# Martin



## Tooltech (Jun 19, 2011)

Martin uses the same materials as many of the other popular brands. Their manufacturing processes are very similar as well. I think it comes down to whether or not you like their designs.


----------



## BMXRider2011 (Oct 21, 2011)

Myself and my dad have always liked Martin bows. I tend to keep mine longer than him though.


----------



## kylecurtis04 (Nov 30, 2010)

Martin is a great bow. You really get the best bang for your buck and you will have a lot more money to put towards accessories. But no bow company makes a bad bow. I feel that they all make a wonderful bow. I'd have my eye on that new 2012 bengal. Great looking bow there and its priced at $450 I believe. I feel that you don't see many Martin's in the classifieds but you always see mathews, hoyt, and bowtech along with PSE. Who knows the real reason behind it. Might be because more people buy those bows so they are going to flood the market because more people own them. To each their own tho.


----------



## Irish Sitka (Jul 2, 2009)

I have a '09 Cheetah and it is a great bow.


----------



## Deer Eliminator (Jan 21, 2010)

Martin is all I have ever owned! I like the simplicity of them.


Hutch


----------



## archerdad (Oct 17, 2002)

i have had ZERO problems with my martin shadowcat or my alien nemesis, alien x and alien z, my wife has had no problems with hers either. well except for busting nocks...lol


----------



## Spikealot (May 27, 2009)

I think if you go order a new Pantera.
You will be hooked for life.


----------



## Tooltech (Jun 19, 2011)

I would like to add another comment about Martin Archery. You will not find better folks to deal with...First Rate!
If you ever get to visit Martin Archery in Walla Walla, WA ask for a tour of the " Warehouse ". They have many of the various designs Martin Archery has created on display from years past. You will quickly see that Martin engineers have been there and done that.


----------



## archerdad (Oct 17, 2002)

Tooltech said:


> I would like to add another comment about Martin Archery. You will not find better folks to deal with...First Rate!
> If you ever get to visit Martin Archery in Walla Walla, WA ask for a tour of the " Warehouse ". They have many of the various designs Martin Archery has created on display from years past. You will quickly see that Martin engineers have been there and done that.


that would be interesting


----------



## glass house (Nov 8, 2011)

Thank You 
Maybe I can make a deal for the Pantera listed in the adds all set up. I was thinking Onza 3 but like the single cam bows better. I have had several Hoyt and a mathews that I could not get to paper well so I figure it's time to try something different and I'm looking forward to it


----------



## Yheti (Nov 12, 2011)

I started on a basic Black Bear (Fred Bear, not Martin).... then went to a Martin Lynx Magnum, had a Martin Warthog Magnum and now I'm on a Martin Tracer LT. Guess I'm a Martin guy now! Loved that old Bear, passed it to my nephew when he was old enough to pull it back.

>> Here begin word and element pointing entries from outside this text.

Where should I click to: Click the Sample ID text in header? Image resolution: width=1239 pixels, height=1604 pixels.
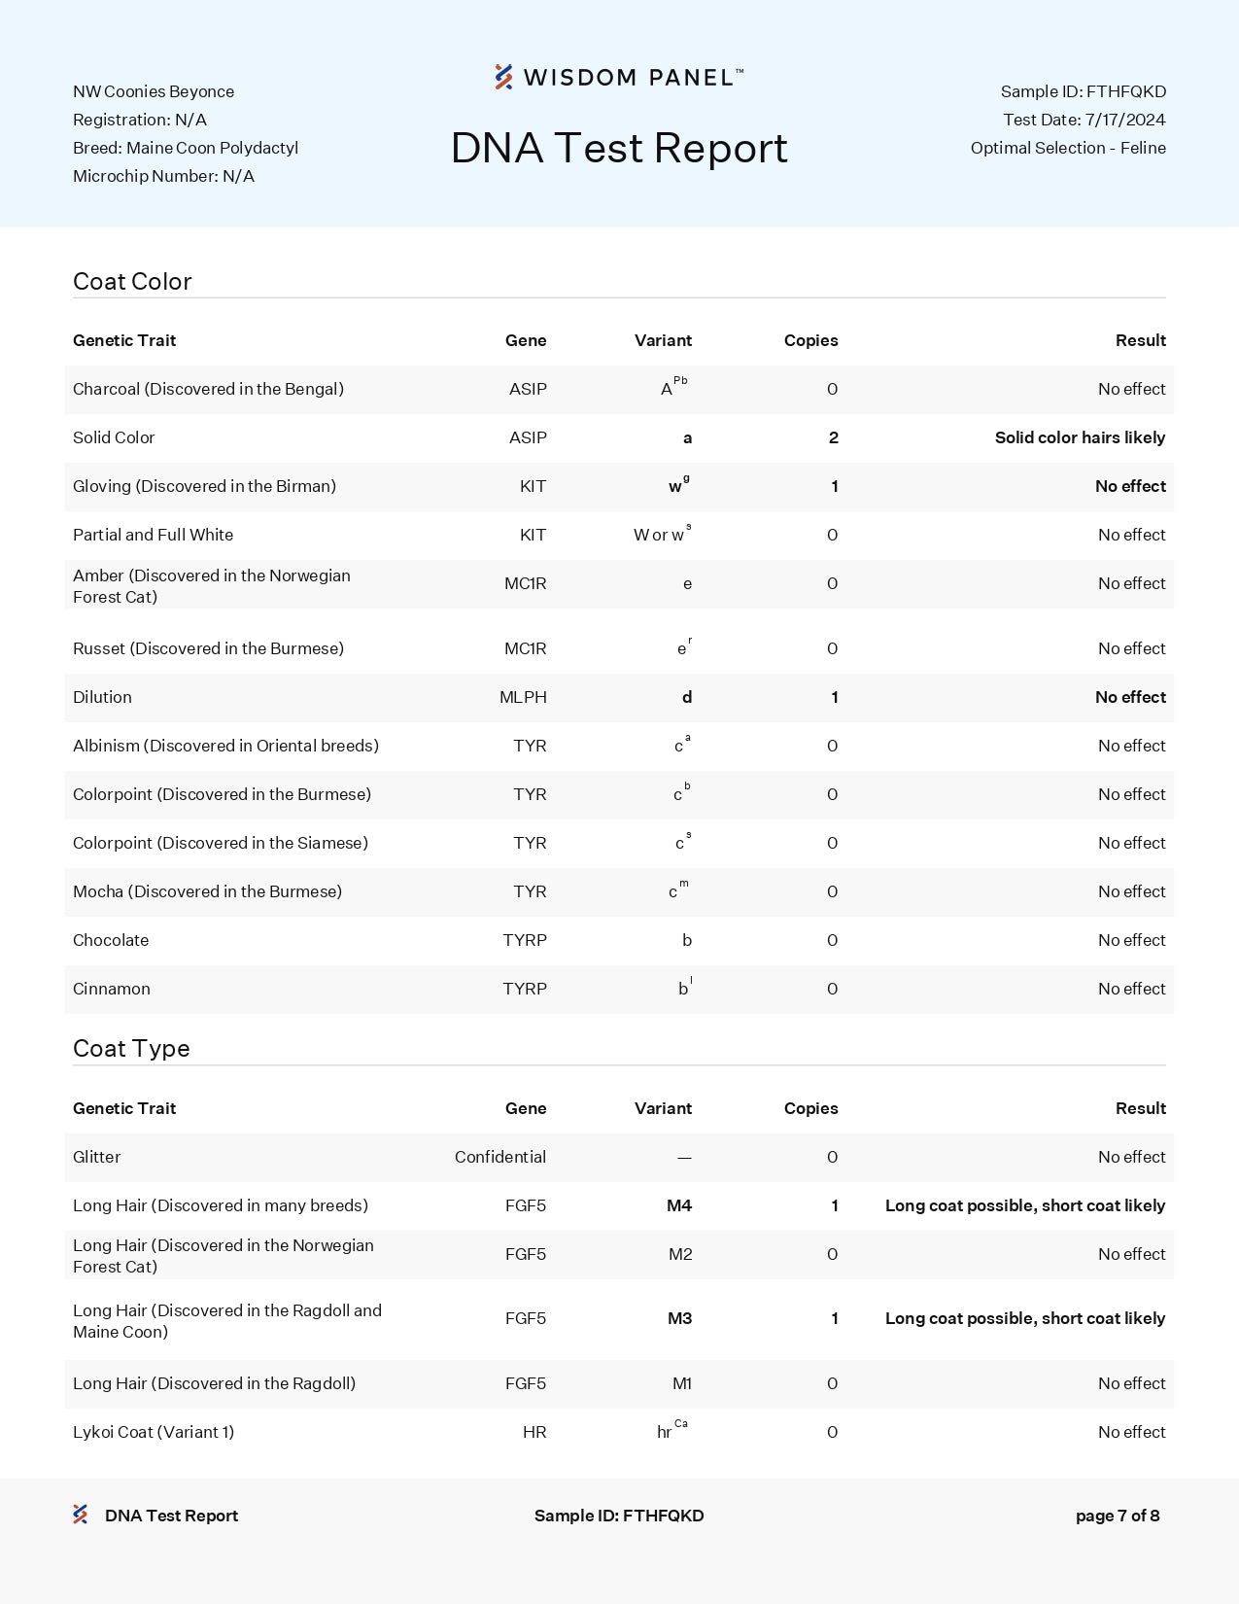[x=1083, y=91]
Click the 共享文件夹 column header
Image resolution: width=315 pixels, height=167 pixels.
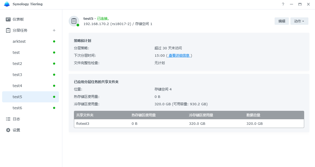click(x=85, y=115)
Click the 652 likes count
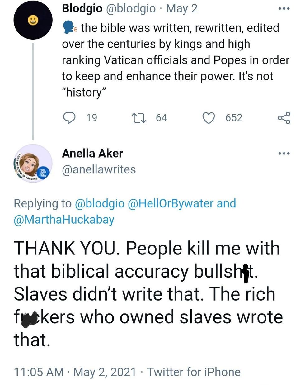305x385 pixels. point(234,118)
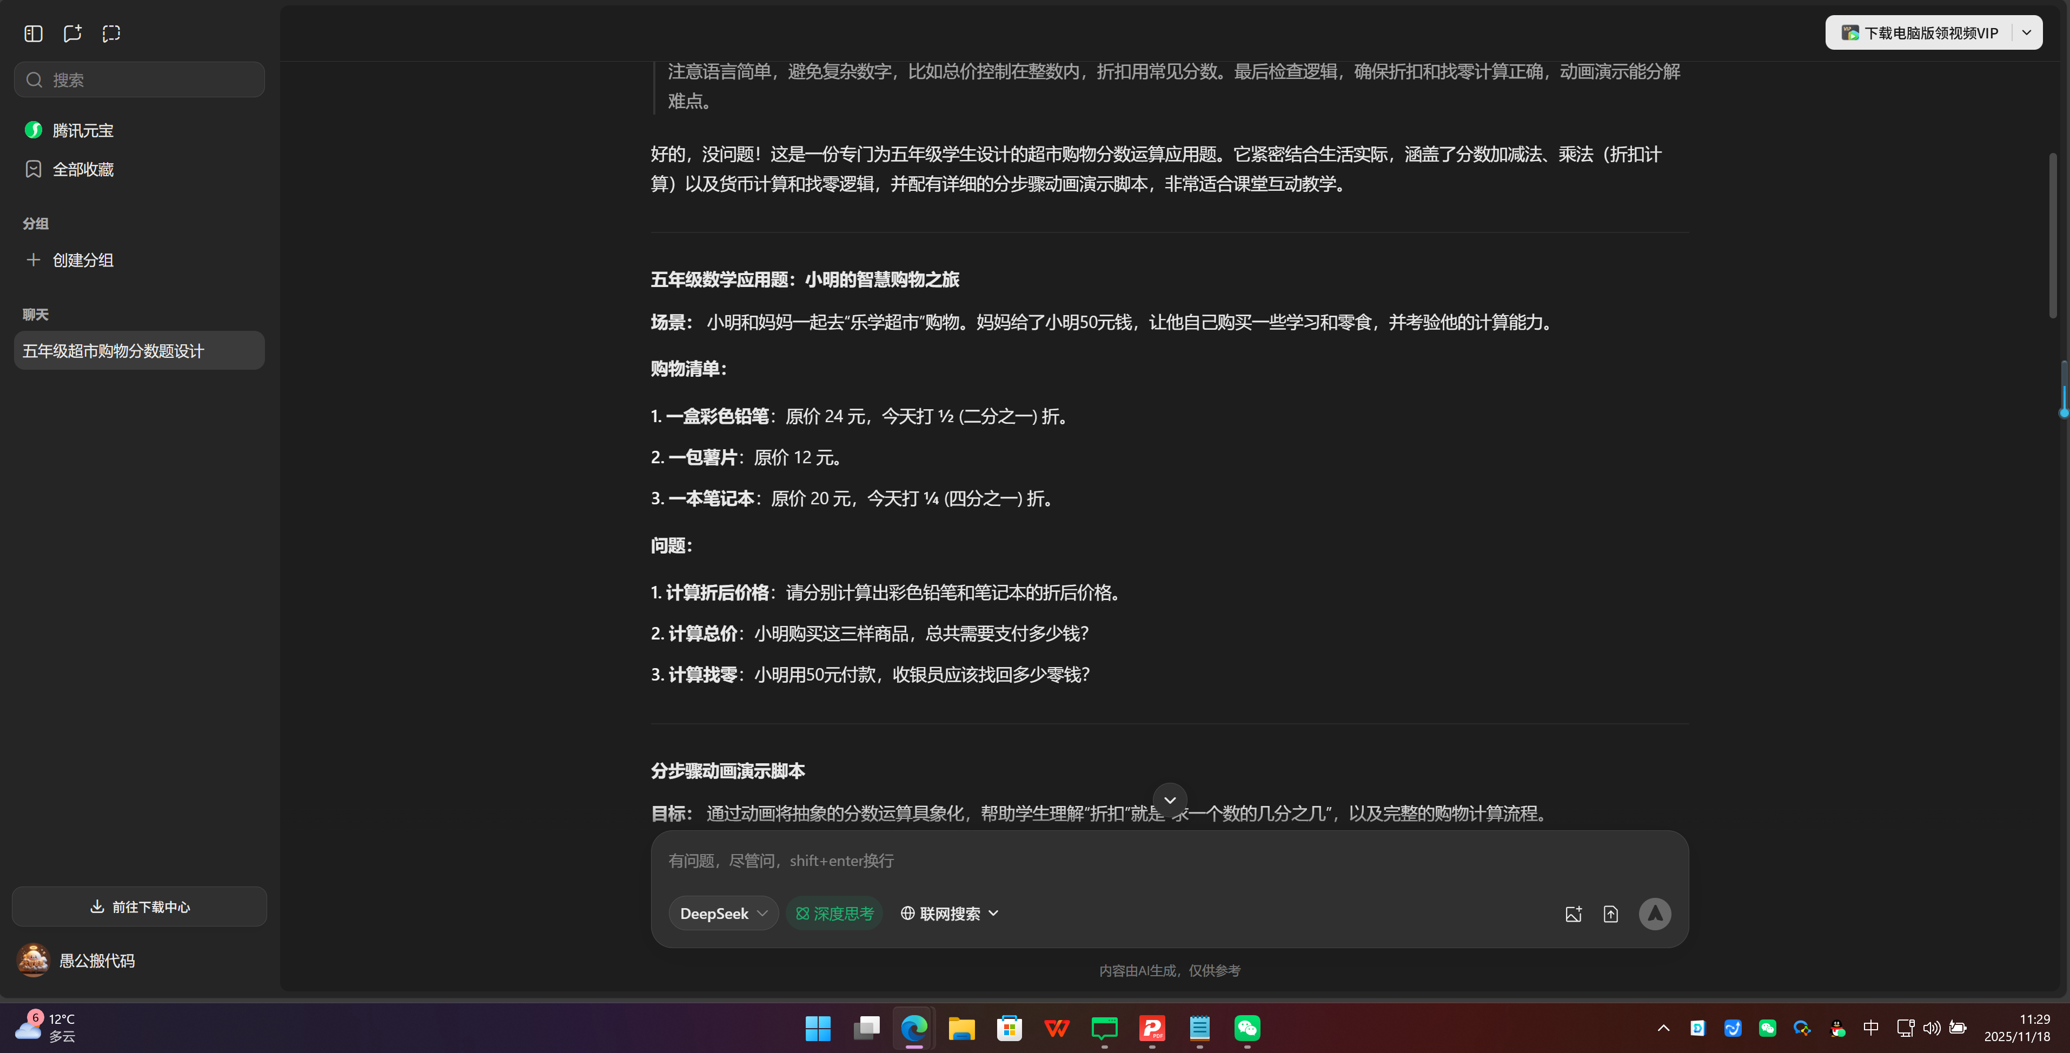This screenshot has width=2070, height=1053.
Task: Toggle 深度思考 deep thinking mode
Action: [834, 913]
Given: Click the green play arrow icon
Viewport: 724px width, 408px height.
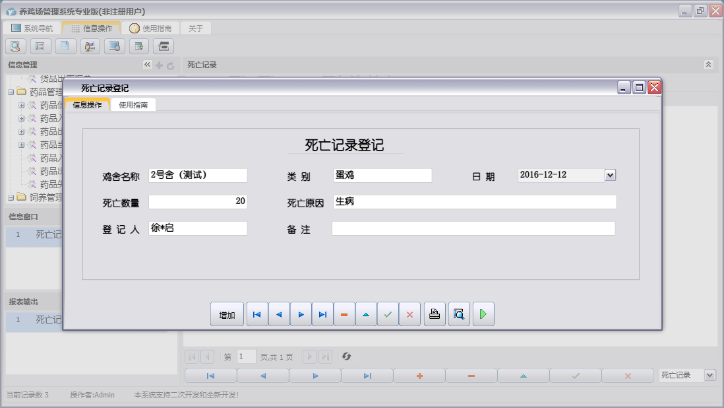Looking at the screenshot, I should (x=483, y=315).
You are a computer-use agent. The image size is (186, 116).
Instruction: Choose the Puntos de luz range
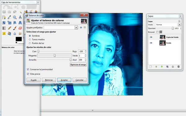(30, 43)
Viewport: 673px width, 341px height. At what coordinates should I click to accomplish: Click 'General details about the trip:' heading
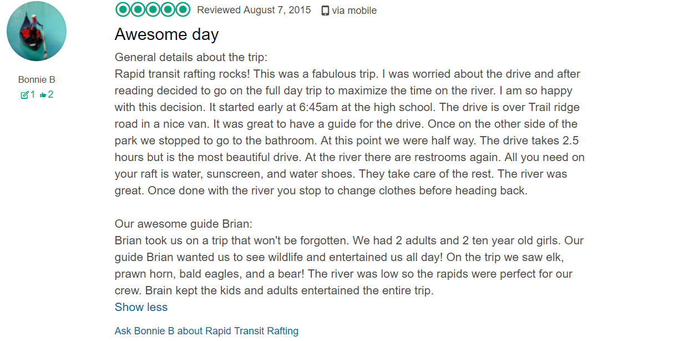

I still have the old Martin Lynx Mag, but the limbs need replacing (long story lol don't ask, I may cry again). At one point I called Martin and found that they could send me new replacment limbs.... hmmmm maybe I should rebuild her! Yep I kept the riser and all the cables lol. I'm a Martin Hoarder lol


----------



## hunter177 (Jul 15, 2011)

I use to have a 2007 Martin Bengal. Great bow for the price. It's not a Hoyt or Mathews but it's more than adequate.


----------



## gsgayman (Nov 16, 2011)

Just ordered a Martin myself, Onza3. I grew up about 30 minutes from Walla Walla thus there were always Martin guys around. Now in the Midwest they're a little harder to come by I've noticed. I've owned everything from PSE x2, XI, Alpine x2, Hoyt, and current a Clearwater. I vaguely remember Martin that I didn't like Martin back when I was shooting PSE but don't remember why, maybe "just because!" Can't wait for my Onza to be built so I can finish it off. Martin didn't have any in stock in the pattern I wanted so they had to build one, should have it in two weeks.


----------



## RxBowhunter (Feb 16, 2005)

I was given my first Martin Firecat in 1987 and currently shoot an '11 Firecat 400. It's a great bow! My wife shoots an '11 Onza 3 and really likes it too. 
In that 33 years I've shot mostly Martin or Rytera bows with about a 3 year period when I tried others. (Mathews (many!), Ross (3), and Elite). I keep coming back to Martin.
Great performance at a great price. Top notch customer service if you need it too. :thumb:


----------



## ftshooter (Jul 26, 2003)

People, who have been around archery awhile...Know Martin has always been a leader in the bow designs..in fact many have been copied ,,if you look back at history you can see this..but, they did not run all the ads and pay a million shooters to shoot their bows ...like others have ....thats all ...They make some great bows ..


----------